Russell Problèmes de philosophie
Chapitre 1.
APPARENCE ET RÉALITÉ
Existe-t-il au monde une connaissance dont la certitude soit telle qu’aucun homme
raisonnable ne puisse la mettre en doute? Cette question qui, à première vue,
pourrait paraître simple, est en réalité l’une des plus difficiles.
Lorsque nous nous
serons rendu compte des obstacles qui s’opposent à une réponse spontanée et
optimiste, nous serons sur la bonne voie en ce qui concerne l’étude de la
philosophie; en effet, la philosophie est simplement une tentative pour répondre à
des questions de ce genre, non pas à la légère ou dogmatiquement, comme on le fait
pour les choses de la vie ordinaire, et même pour les questions scientifiques, mais
en exerçant notre sens critique, après avoir examiné tous les éléments qui rendent
de telles questions troublantes et après nous être rendu compte de toute l’incertitude,
de toute la confusion que dissimulent nos idées courantes.

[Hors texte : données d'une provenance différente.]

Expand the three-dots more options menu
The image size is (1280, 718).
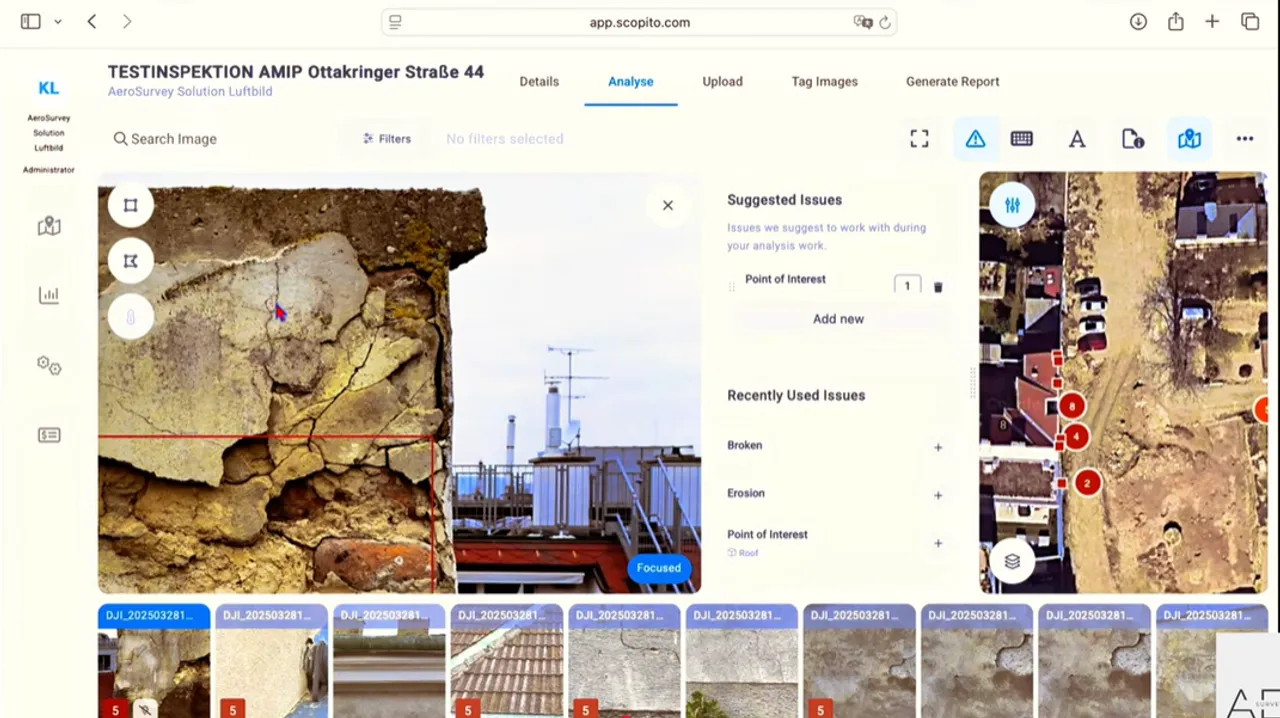point(1244,139)
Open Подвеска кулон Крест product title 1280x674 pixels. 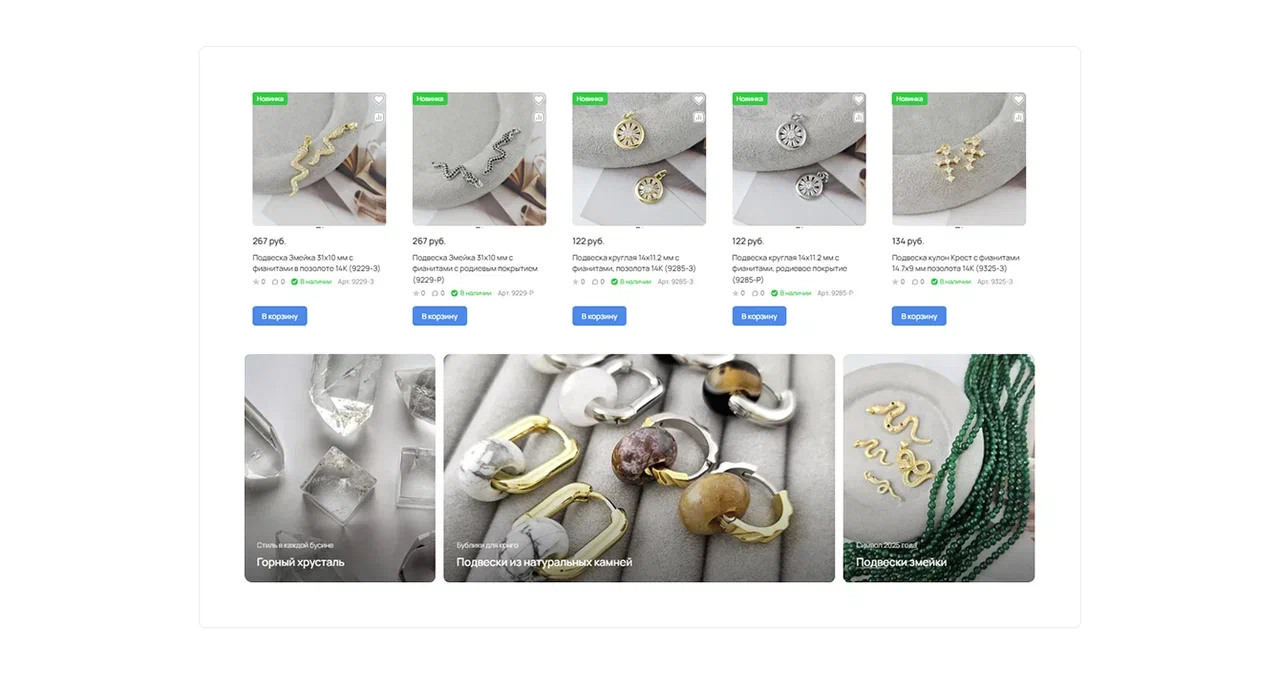point(956,263)
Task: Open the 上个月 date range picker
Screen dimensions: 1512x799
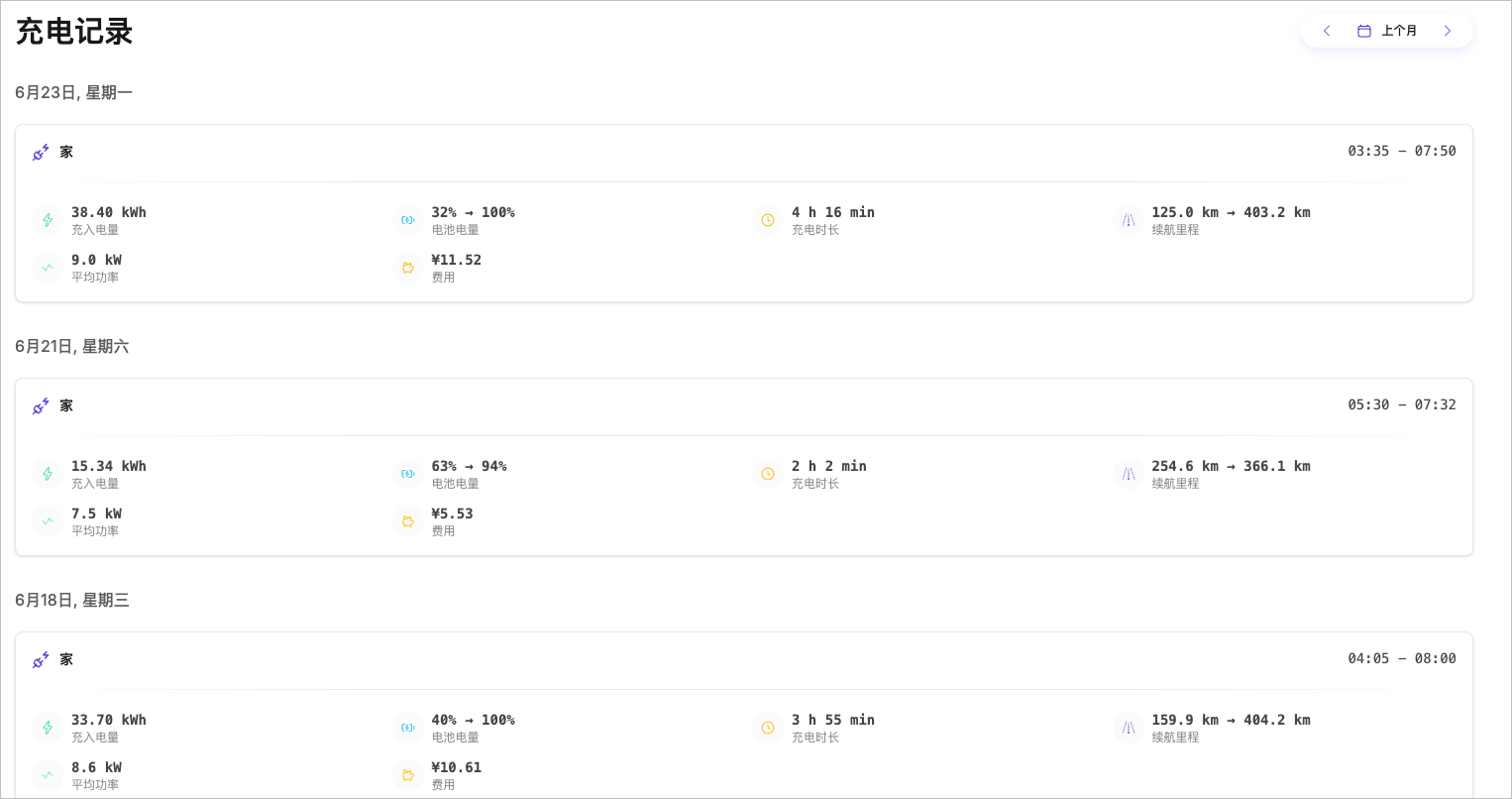Action: [1387, 31]
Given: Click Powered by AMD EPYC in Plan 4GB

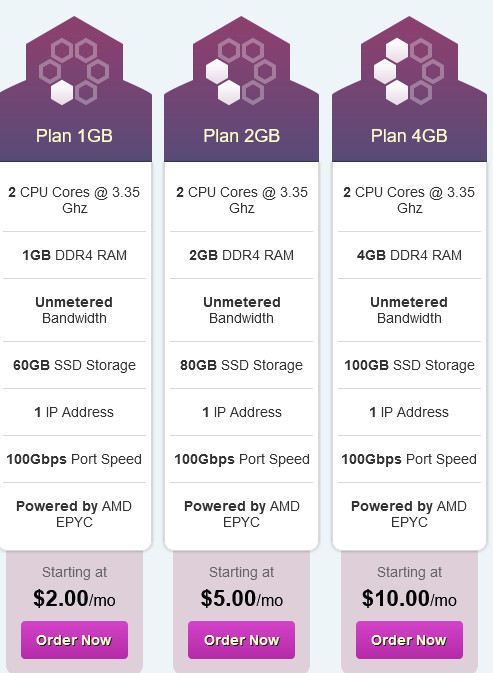Looking at the screenshot, I should pyautogui.click(x=409, y=514).
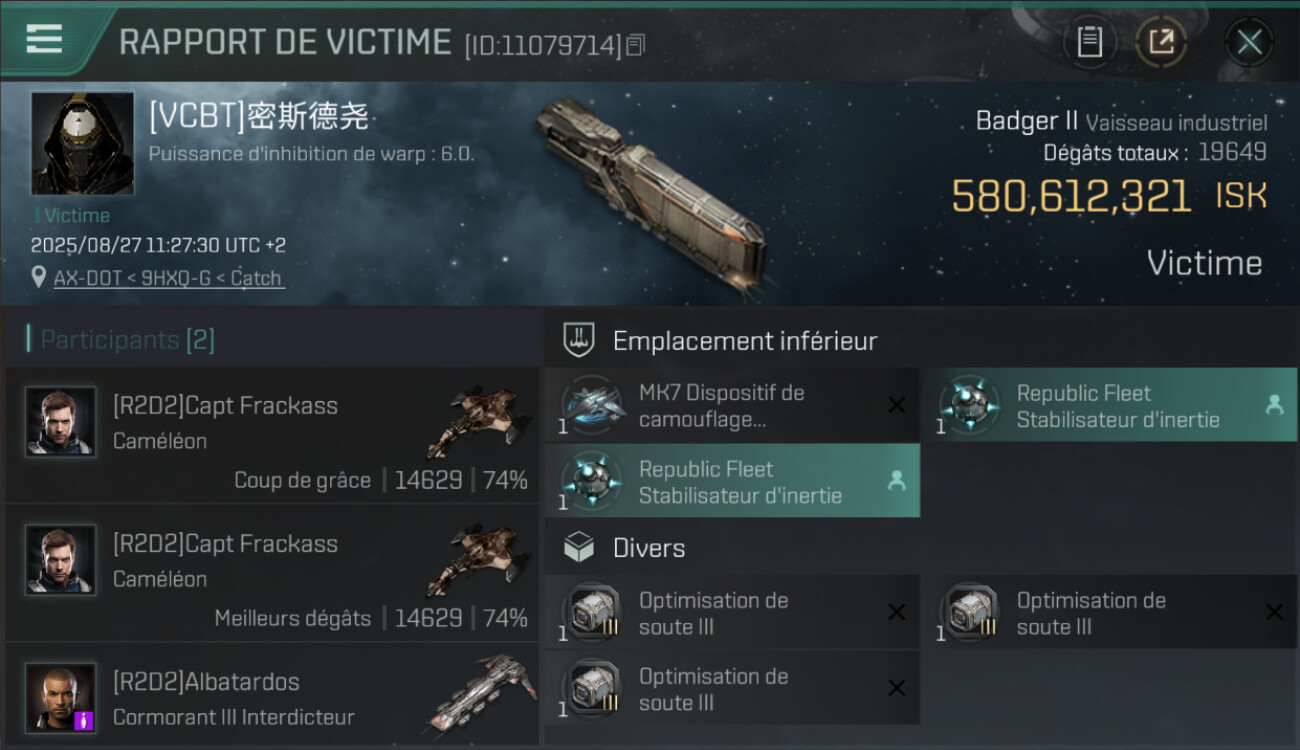Select the MK7 camouflage device icon
The height and width of the screenshot is (750, 1300).
593,404
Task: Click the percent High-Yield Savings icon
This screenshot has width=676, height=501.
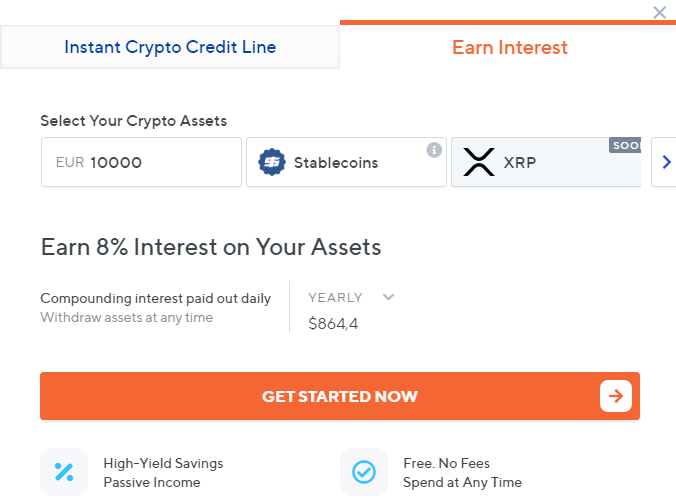Action: click(x=64, y=472)
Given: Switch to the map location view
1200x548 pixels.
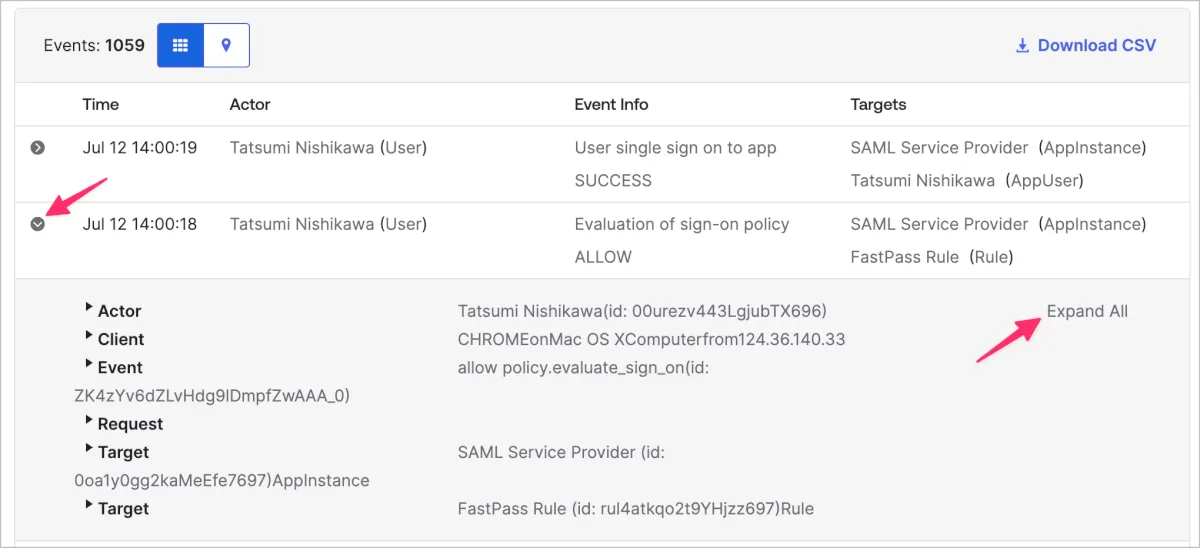Looking at the screenshot, I should (227, 45).
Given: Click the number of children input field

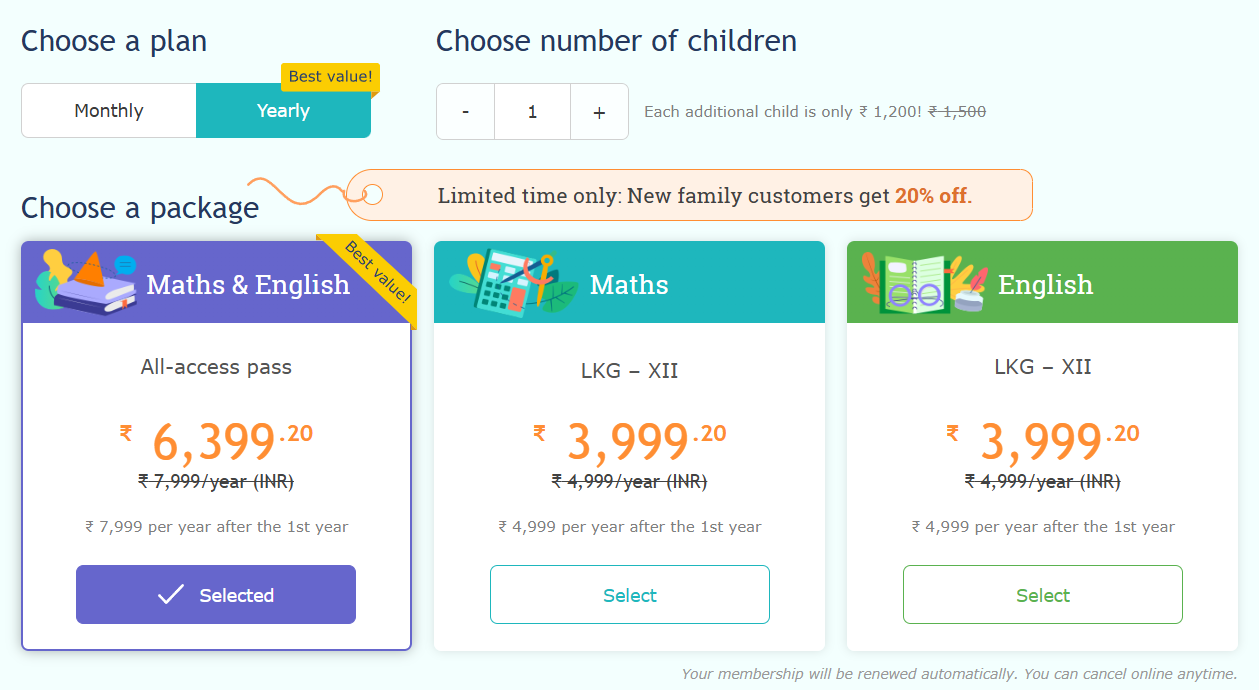Looking at the screenshot, I should 532,112.

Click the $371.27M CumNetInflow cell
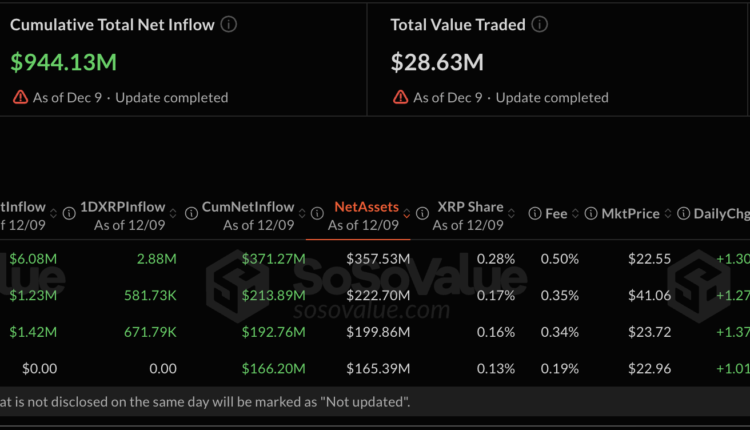[274, 259]
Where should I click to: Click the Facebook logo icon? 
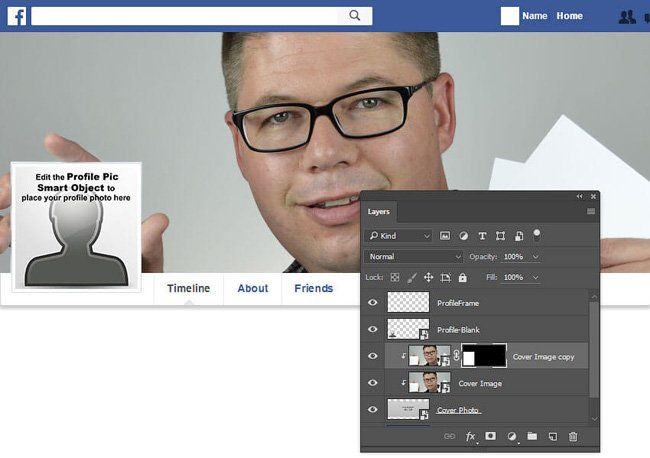coord(17,16)
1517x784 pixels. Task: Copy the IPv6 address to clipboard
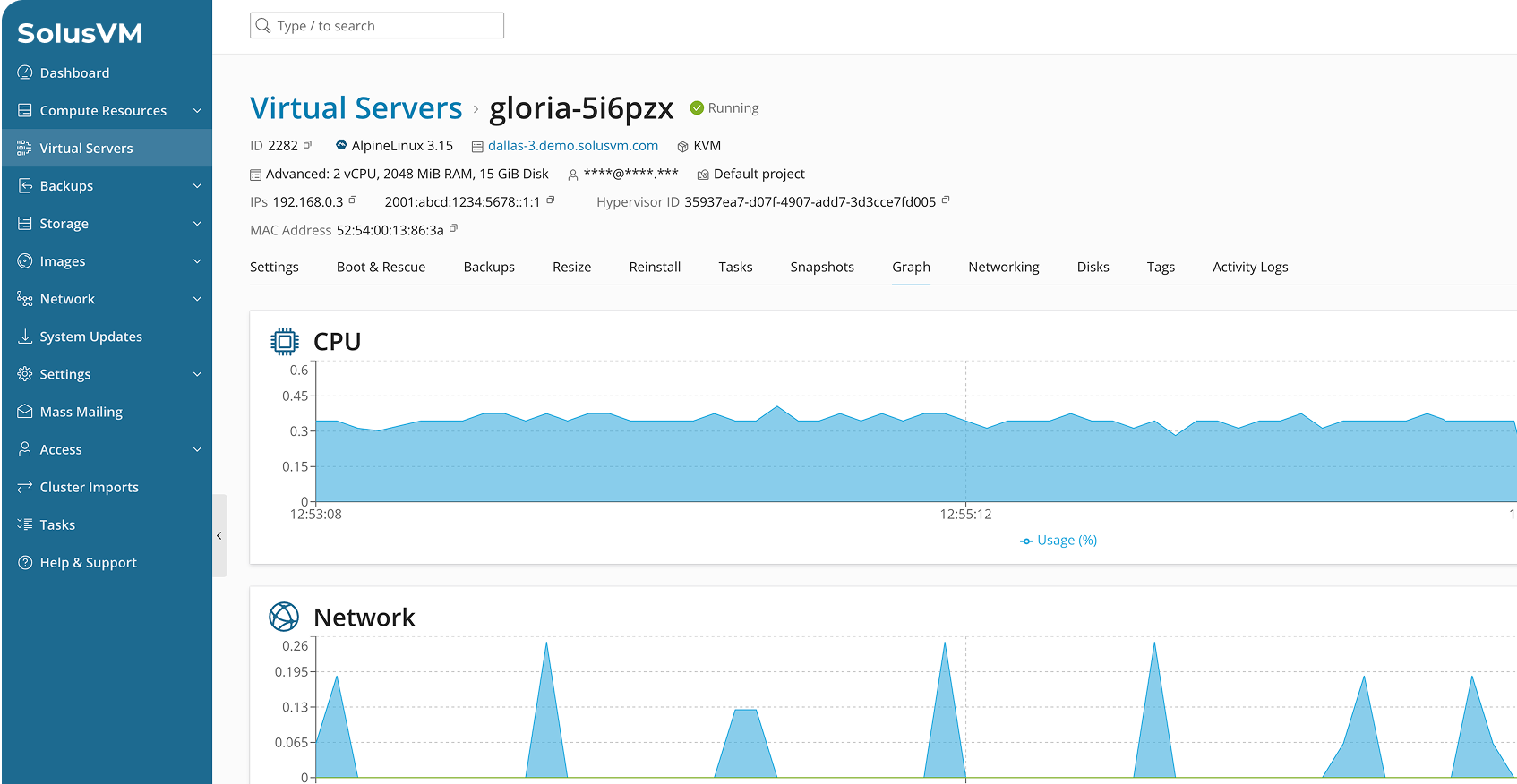551,200
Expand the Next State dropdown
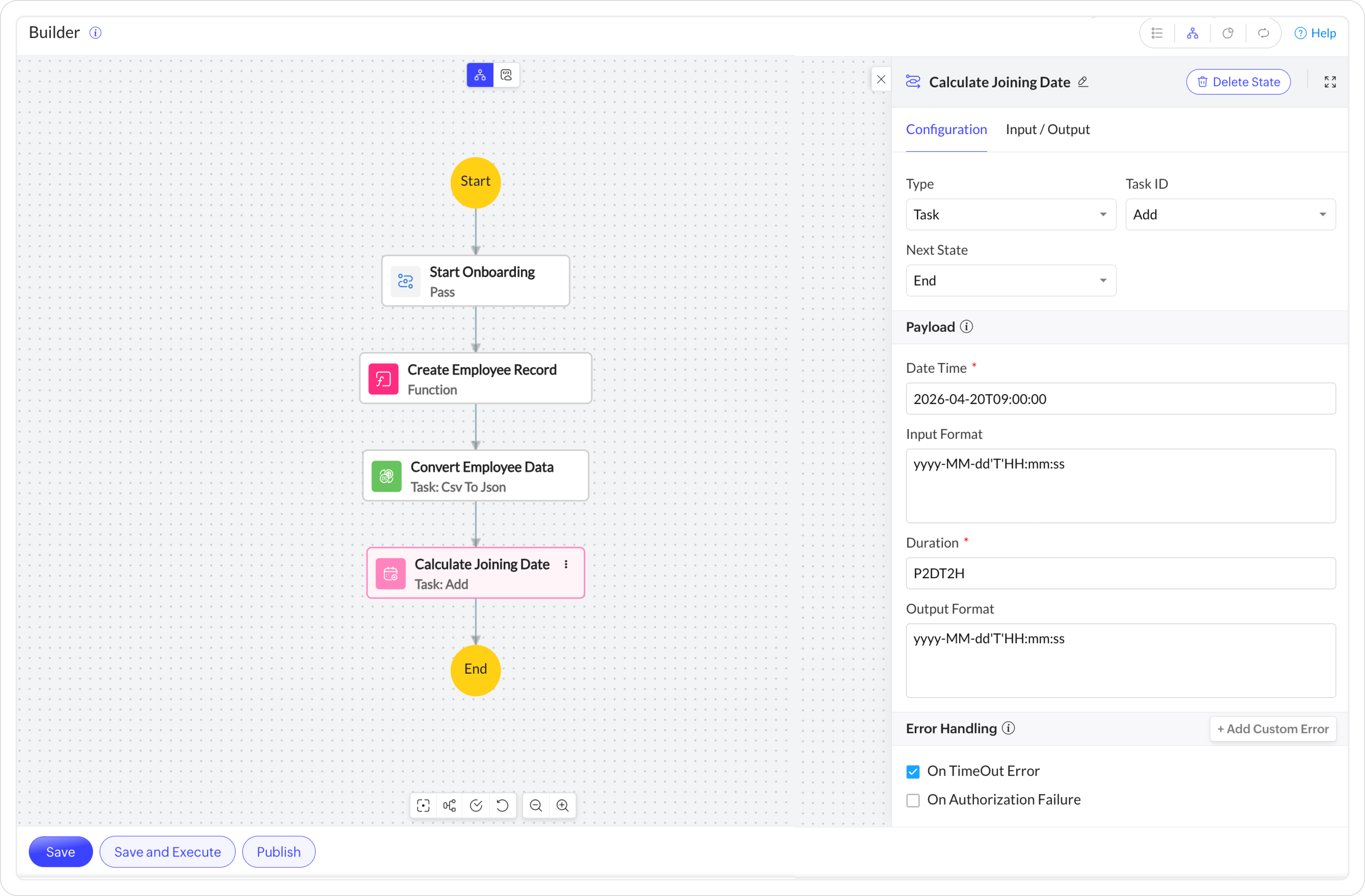This screenshot has height=896, width=1365. tap(1010, 280)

Dans la vie quotidienne, nous présumons certaines de nombreuses données; or, à
l’analyse, elles se révèlent en réalité si pleines de contradictions manifestes que
seule une réflexion suivie nous permet de définir ce qu’il nous est vraiment permis de
croire.
Dans notre recherche d’une certitude, il est naturel d’étudier en premier lieu
notre réaction du moment et, en un sens, nous pouvons sûrement en tirer quelque
connaissance.
Mais toute affirmation concernant la nature de ce que notre vécu
empirique immédiat nous fait connaître a de fortes chances d’être erronée.
Ainsi, il
me paraît qu’en ce moment je suis assis sur une chaise devant une table d’une
forme particulière, sur laquelle je vois des feuilles de papier couvertes d’écriture ou
de caractères d’imprimerie.
En tournant la tête je vois par la fenêtre des maisons,
des nuages et du soleil.
Je crois que le soleil est distant de la terre d’environ 149
millions de kilomètres, que c’est un globe de feu, de nombreuses fois plus gros que
la terre, et que, à cause de la rotation de celle-ci, le soleil se lève chaque matin, et
qu’il en sera ainsi pendant un temps indéterminé.
Je crois que, si une autre personne
normale entre dans la pièce où je me trouve, elle verra les mêmes chaises, les
mêmes tables, les mêmes papiers et les mêmes livres que moi; et que la table que je
vois est la même que celle que je perçois en y appuyant mon bras.
Tout cela semble
si évident qu’il est presque inutile d’en parler, sauf s’il s’agit de répondre à quelqu’un
qui mettrait en doute ma connaissance.
Pourtant, de cela on peut douter
raisonnablement, et toutes ces assertions demandent à être minutieusement
discutées si nous voulons être sûrs que nous les avons faites sous une forme
absolument véridique.
Pour bien faire comprendre le problème, concentrons notre attention sur la table.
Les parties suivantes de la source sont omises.